_WHAT YOU NEED TO DO_
Only the lines from the one with "Task: Select the 姉 poll option bar" through the end of the data below belong in the answer, restated word for word, pictures excluded.

[Stored data]
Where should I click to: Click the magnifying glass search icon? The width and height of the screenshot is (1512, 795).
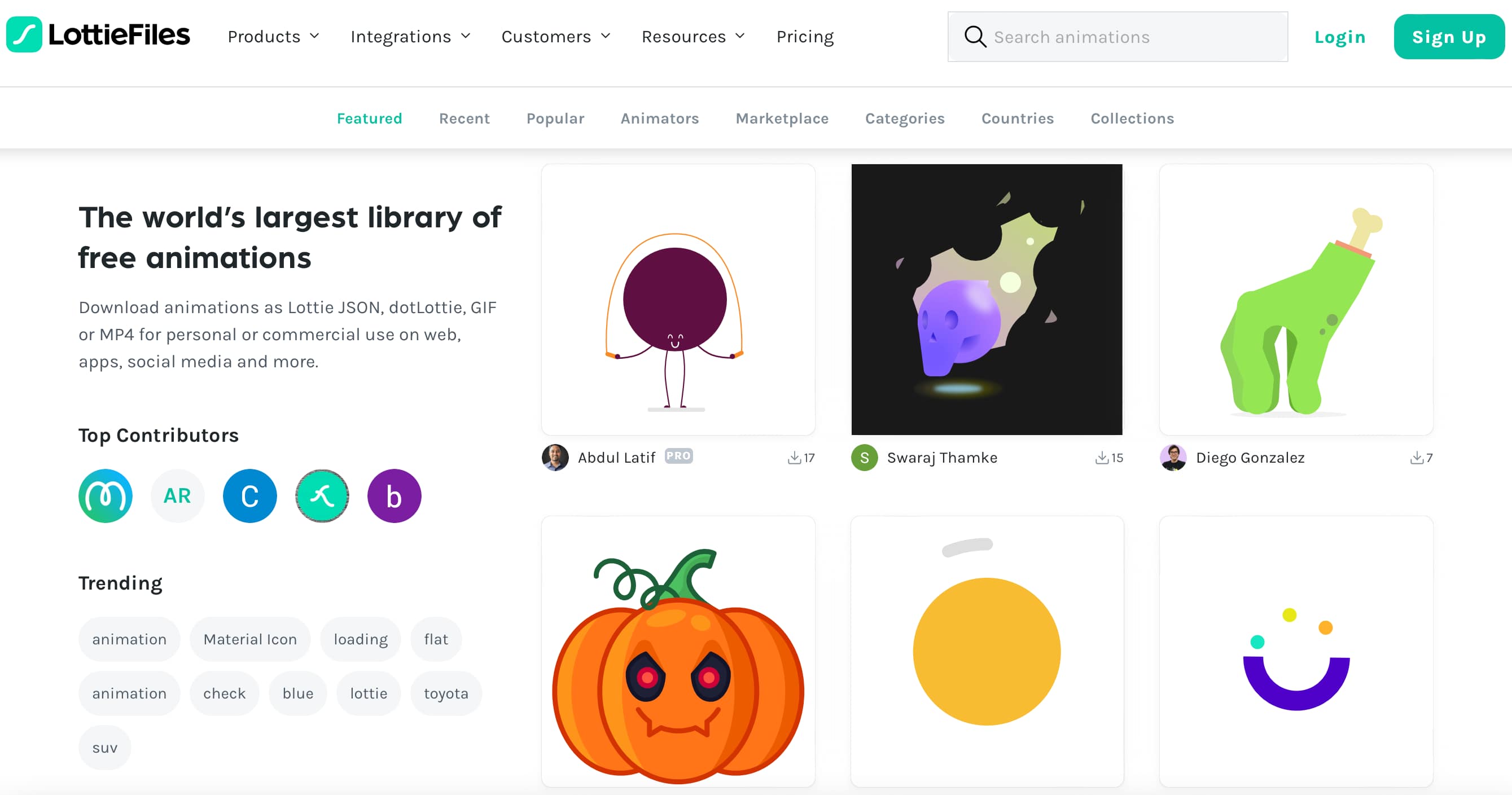click(x=975, y=36)
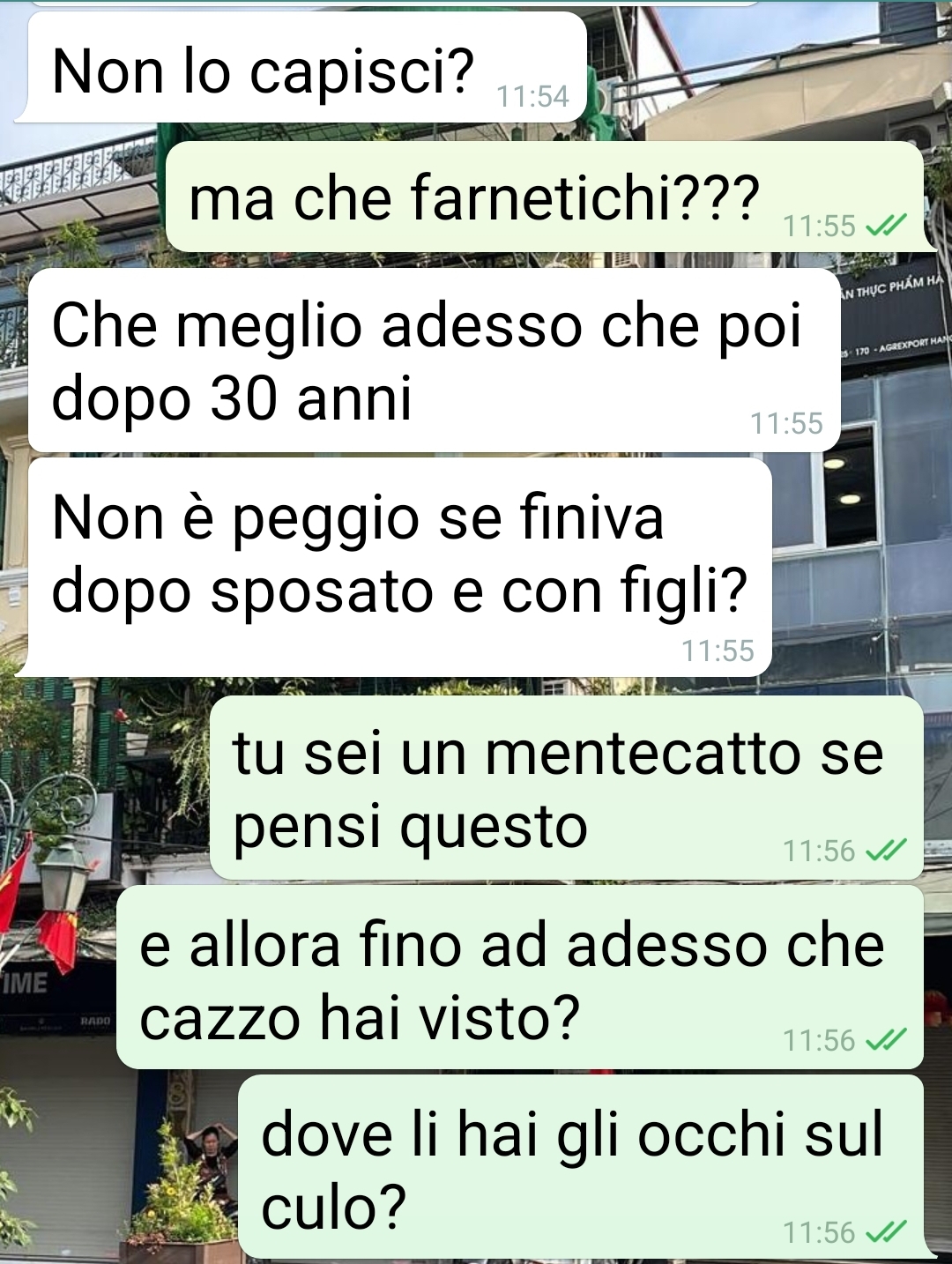Tap the 11:56 timestamp on 'pensi questo' message
The image size is (952, 1264).
(819, 851)
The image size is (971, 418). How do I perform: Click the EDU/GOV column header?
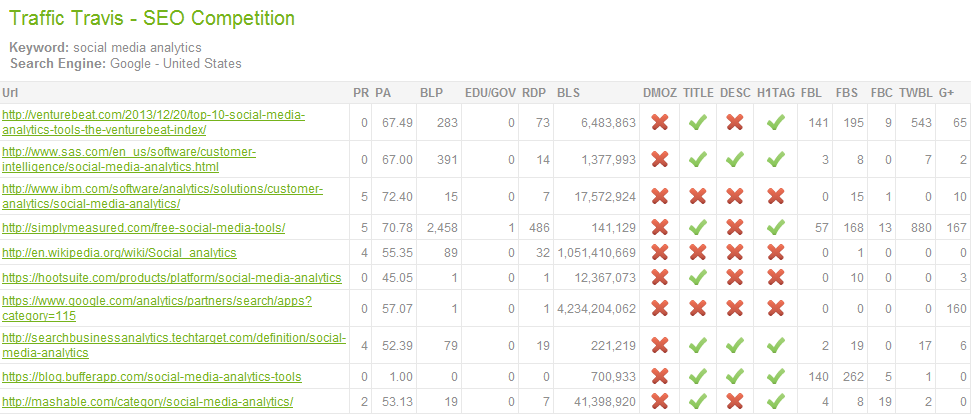coord(490,93)

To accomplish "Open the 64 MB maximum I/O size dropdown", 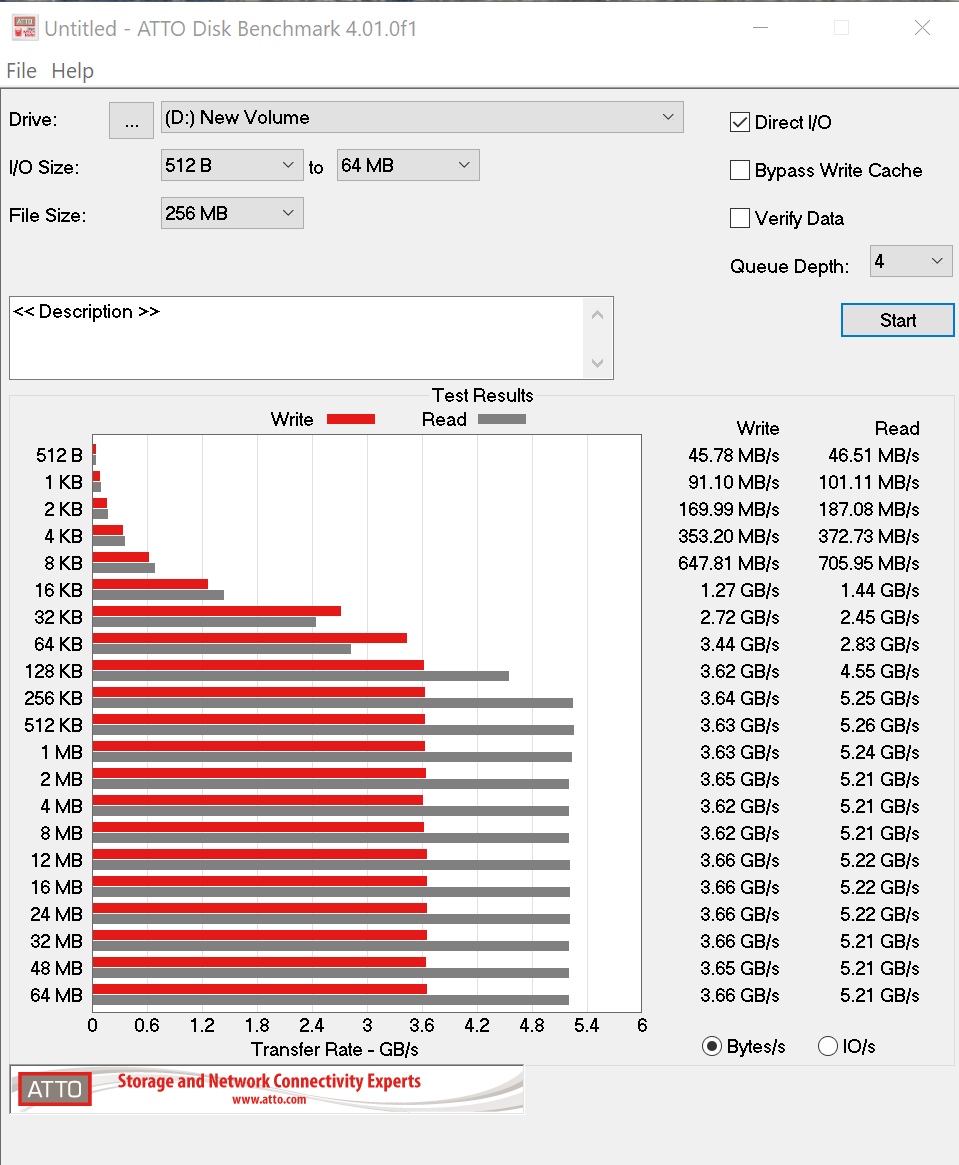I will 407,165.
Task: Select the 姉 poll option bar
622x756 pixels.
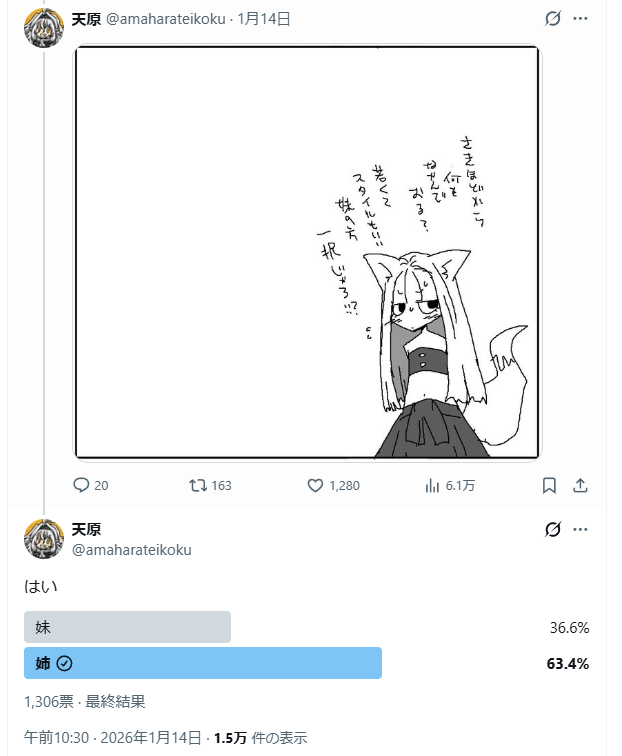Action: [202, 663]
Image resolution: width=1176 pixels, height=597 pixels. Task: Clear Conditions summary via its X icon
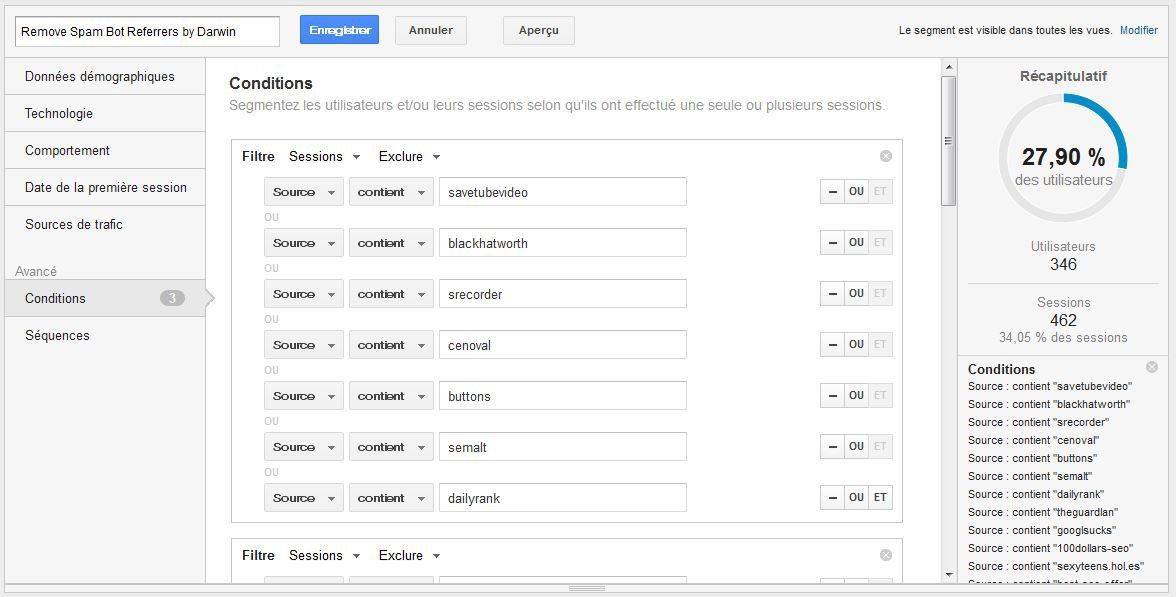pyautogui.click(x=1151, y=367)
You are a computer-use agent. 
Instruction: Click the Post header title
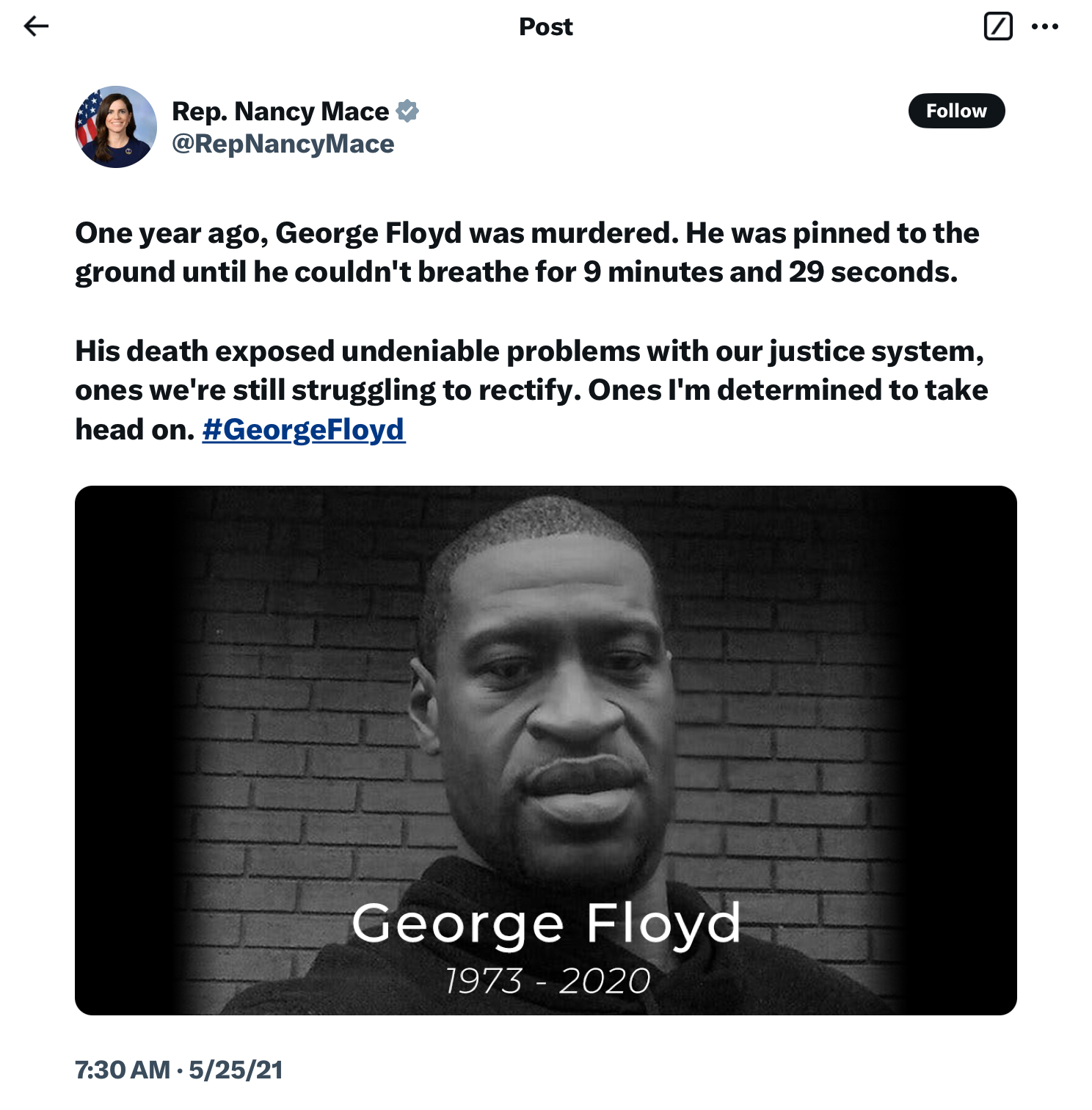[x=545, y=26]
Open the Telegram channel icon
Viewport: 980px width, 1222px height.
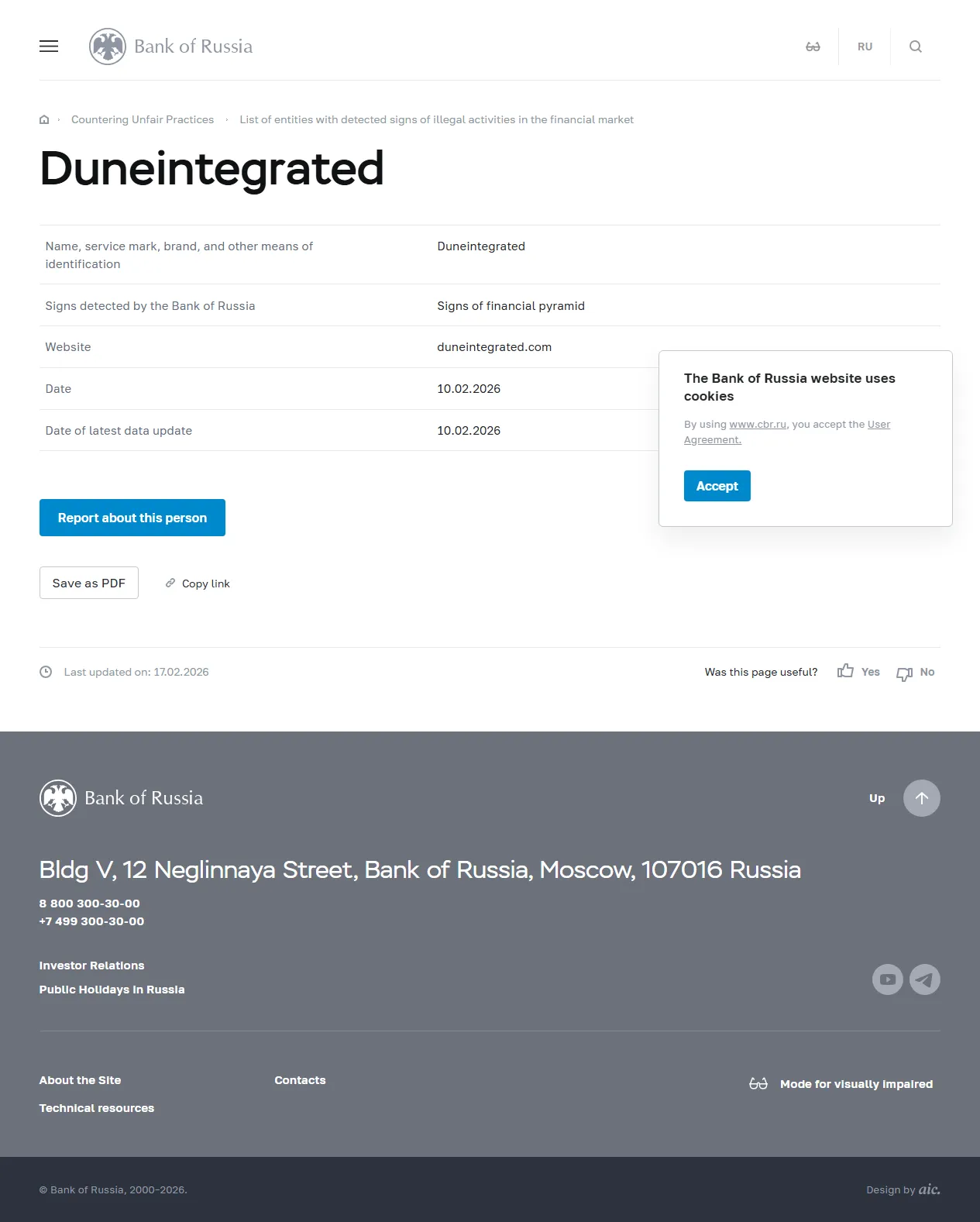tap(924, 979)
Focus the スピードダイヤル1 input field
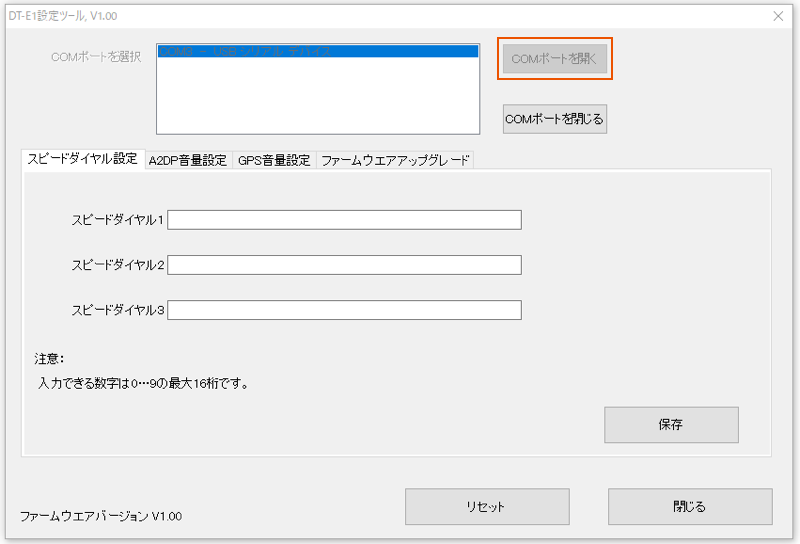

_EXERCISE RESULT_
Task: Select the 姉 poll option bar
622x756 pixels.
Action: [202, 663]
Image resolution: width=1176 pixels, height=597 pixels. Task: Clear Conditions summary via its X icon
pyautogui.click(x=1151, y=367)
You are a computer-use agent. 
Instruction: Click the Post header title
[x=545, y=26]
Open the Telegram channel icon
Viewport: 980px width, 1222px height.
tap(924, 979)
Focus the スピードダイヤル1 input field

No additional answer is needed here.